During a recent hour-long interview at their Jungle Palace home near Vegas Drive to discuss the 20th anniversary of The Mirage, the now retired pair said Jackson, who died in June, was a good friend.
In 1989, when the illusionists were preparing their Mirage performances that ran for 13 years, Jackson loved to watch the rehearsals.
Siegfried asked Jackson if he would come up with a theme song to be used for the show.
“As I was talking to him, I noticed he was tapping out a tune with his fingers,” Siegfried said.
Jackson often attended their shows at The Mirage. Siegfried would introduce him to the audience.
“People would applaud and he would stand up and wave,” Siegfried said.
It was in Japan, where Siegfried and Roy performed for a year while The Mirage was being built, that the introduction of Jackson caused a near riot.
“I introduced Michael and the fans went crazy,” Siegfried said. “People were jumping over barriers. We had to stop the show.”
It’s apparent that Siegfried and Roy miss the stage. Their show ended in 2003 after Roy was severely injured in an on stage incident.

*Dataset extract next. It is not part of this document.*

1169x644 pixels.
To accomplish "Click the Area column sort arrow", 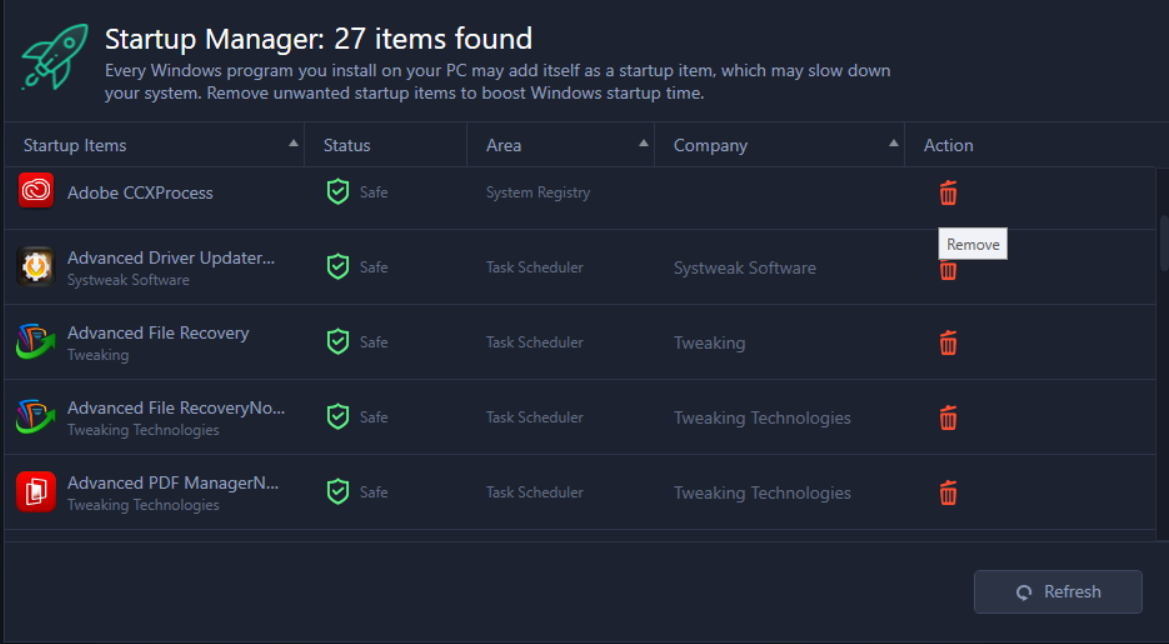I will pyautogui.click(x=644, y=143).
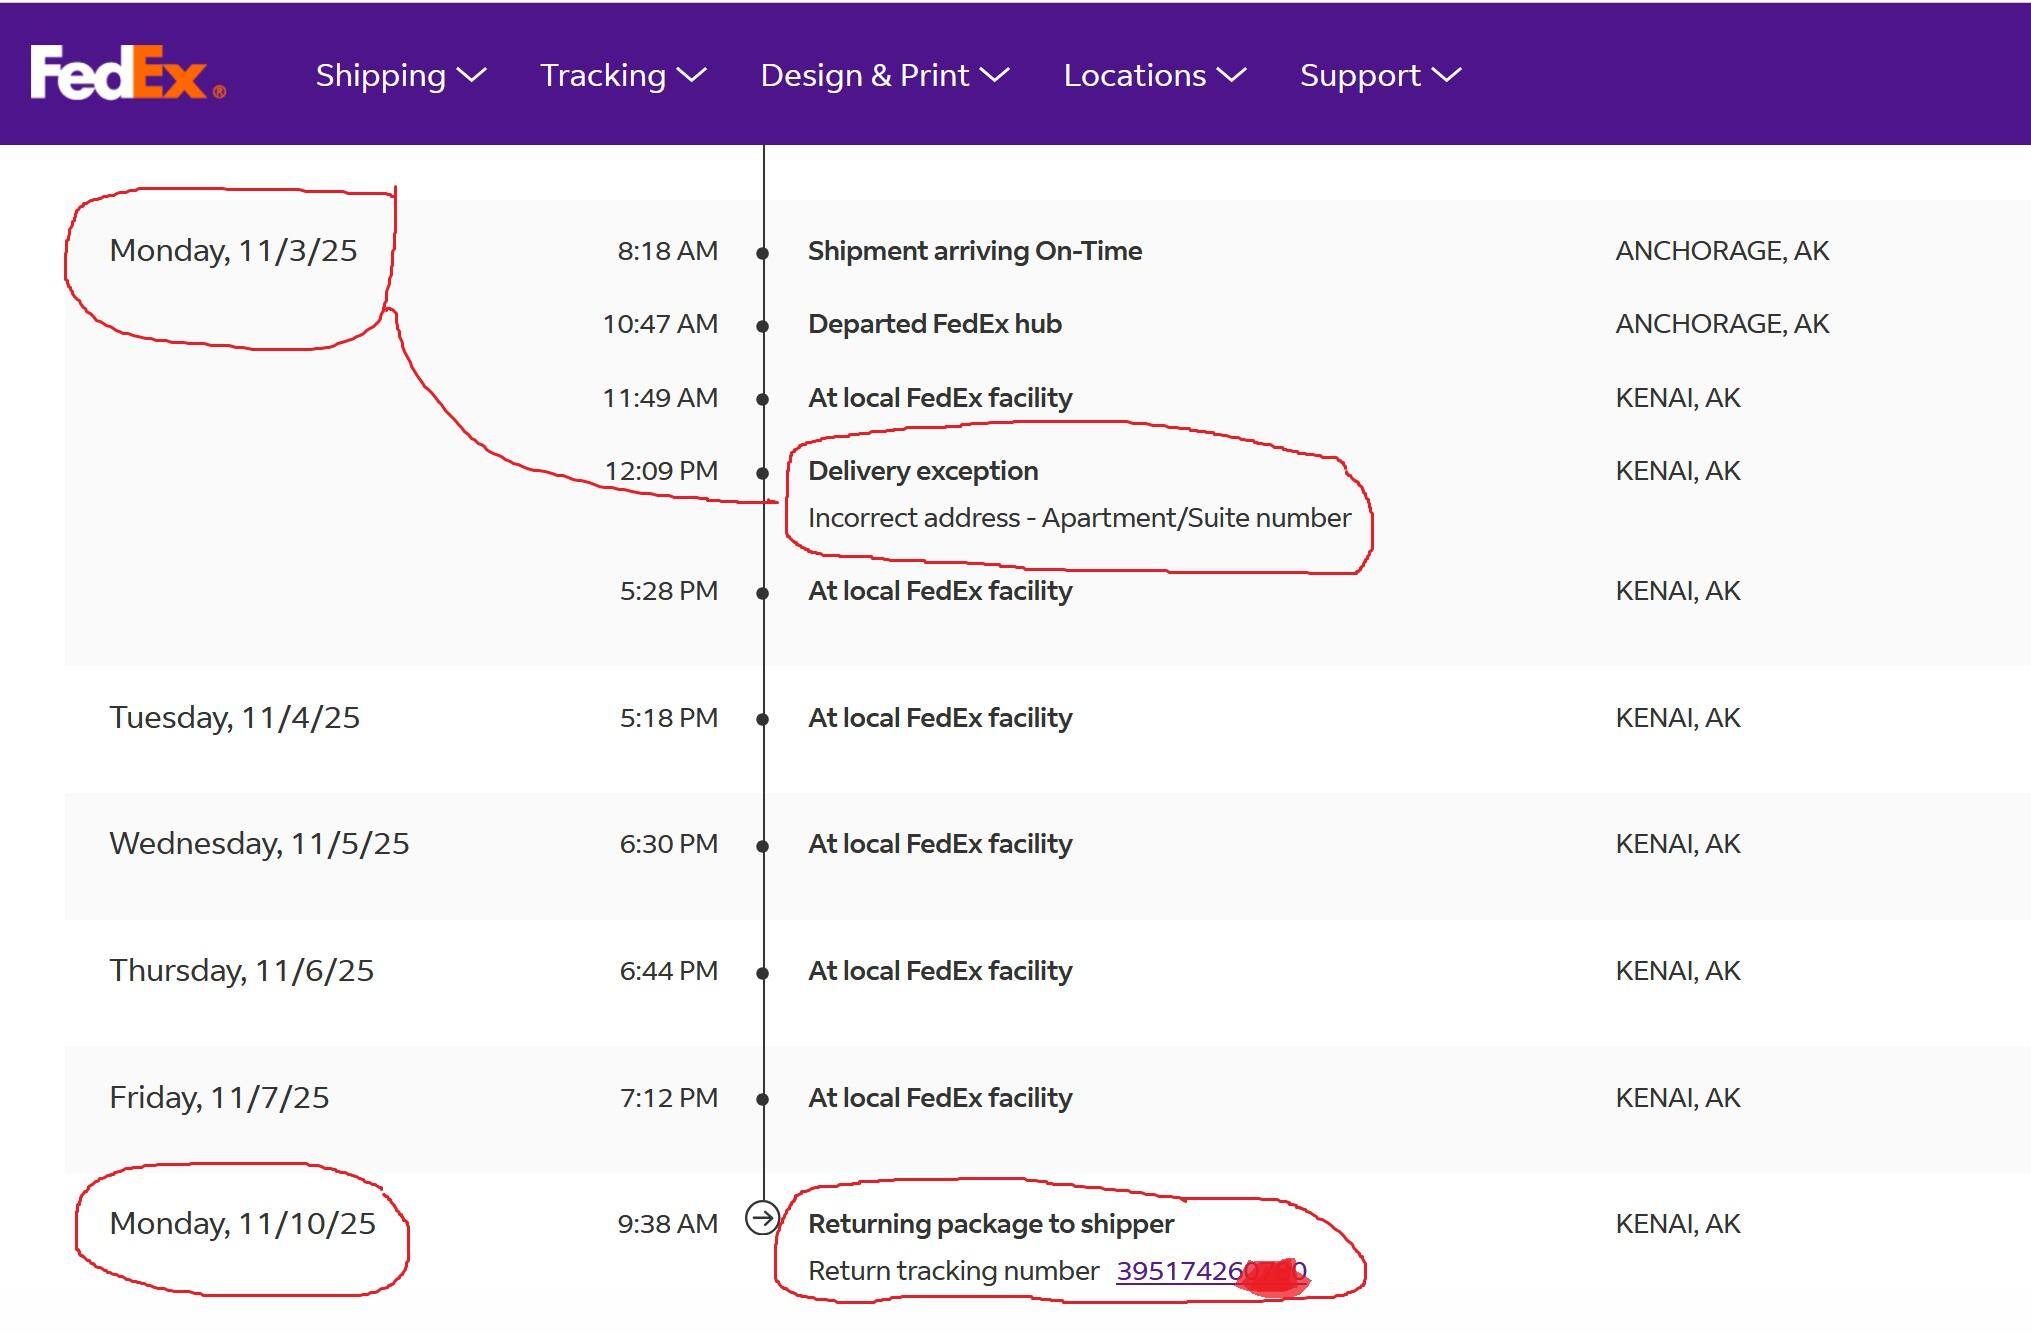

The pair is dedicated to each other and Roy’s recovery. But they are also still dedicated to their animals and the conservation effort they have under taken for more than three decades.

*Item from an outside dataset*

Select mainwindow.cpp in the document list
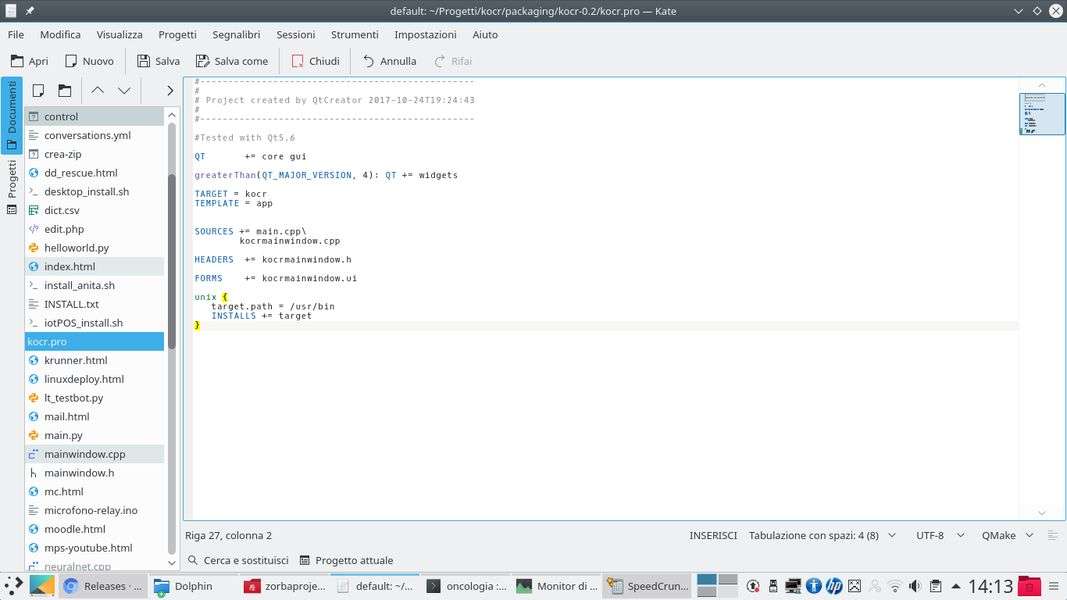tap(85, 454)
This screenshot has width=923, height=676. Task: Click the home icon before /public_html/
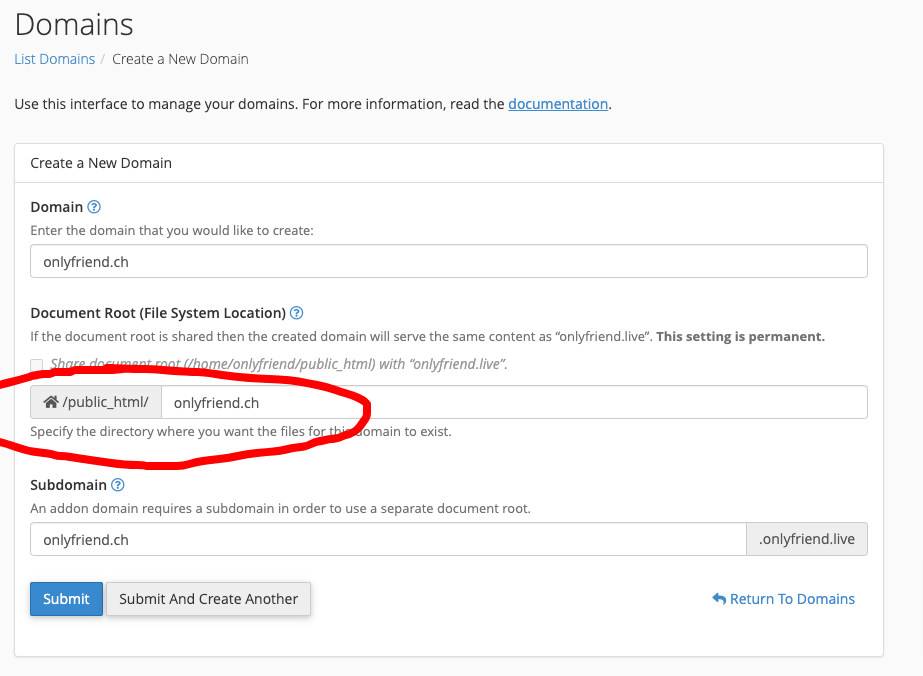coord(51,402)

The pair spend several days a week at the Siegfried and Roy’s Secret Garden, where many of the animals that appeared in their act now reside. Roy recalled that they had to convince then-Mirage owner Steve Wynn to build the attraction.
“It was a parking lot and we made it special,” Roy said
Prior to the interview, Siegfried and Roy showed off a liter of five, 14-month-old tigers, playing in a backyard enclosure that was similar to the now closed white tiger habitat that occupied space near The Mirage’s south entrance for almost 19 years.
When Roy arrived, he signaled the animals through several toots on a referee’s whistle to get their attention.
Siegfried and Roy talked about The Mirage while sitting at the same kitchen table where Steve Wynn sat more than two decades earlier and pitched them on the idea of leaving the Frontier and coming to The Mirage. The multi-year, $50 million contract they signed was unheard of in the late 1980s.
They were enamored with the idea of changing the face and image of Las Vegas entertainment.
Some of their ideas were met with some skepticism. They had to convince Wynn and other Mirage officials to implement reserved-seat ticket sales for their performances, a first on the Strip. They had grown tired of the age-old Strip tradition where customers made a reservation and then tipped the maître d’ for a better seat.
Siegfried and Roy also wanted families to be able to attend the performances. They asked that the topless showgirls be covered. At first, one show a week became family friendly. By the end of their run, families could attend any Siegfried and Roy show.
After they retired, their showroom was renovated to house the Cirque du Soleil “Love” show, which is based on the music of The Beatles.
Siegfried said one of the key props from their show is still around. The fire-spewing mechanical dragon is kept at their 100-acre estate named “Little Bavaria,” which is about 45 minutes from Las Vegas.